Given task:
Reproduce the items verbatim, beginning with the line that contains "Given: Click the -0.23σ deviation marker" and continuing through the line that contains "Looking at the screenshot, I should 946,628.".

Source data:
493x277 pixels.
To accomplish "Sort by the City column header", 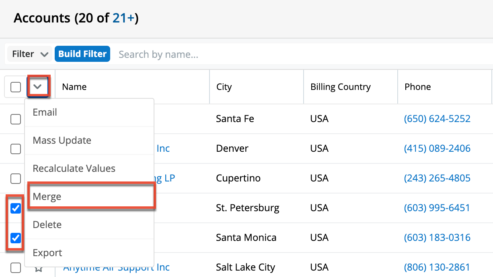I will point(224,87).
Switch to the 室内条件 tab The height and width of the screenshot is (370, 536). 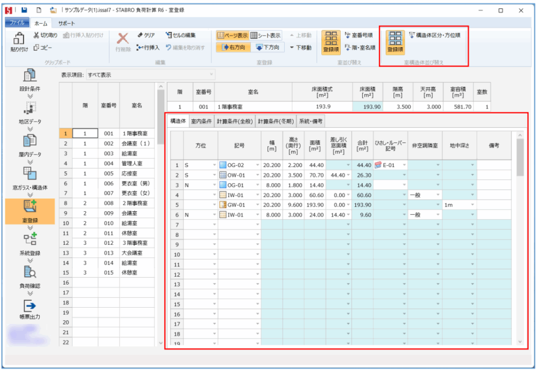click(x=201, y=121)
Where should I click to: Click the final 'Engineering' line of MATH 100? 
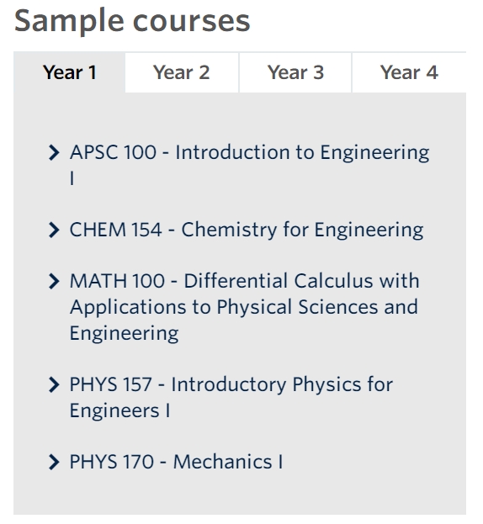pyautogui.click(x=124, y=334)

---

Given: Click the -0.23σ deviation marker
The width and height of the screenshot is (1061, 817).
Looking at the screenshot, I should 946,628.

Written reply:
Given: Click the -0.23σ deviation marker
The width and height of the screenshot is (1061, 817).
Looking at the screenshot, I should 946,628.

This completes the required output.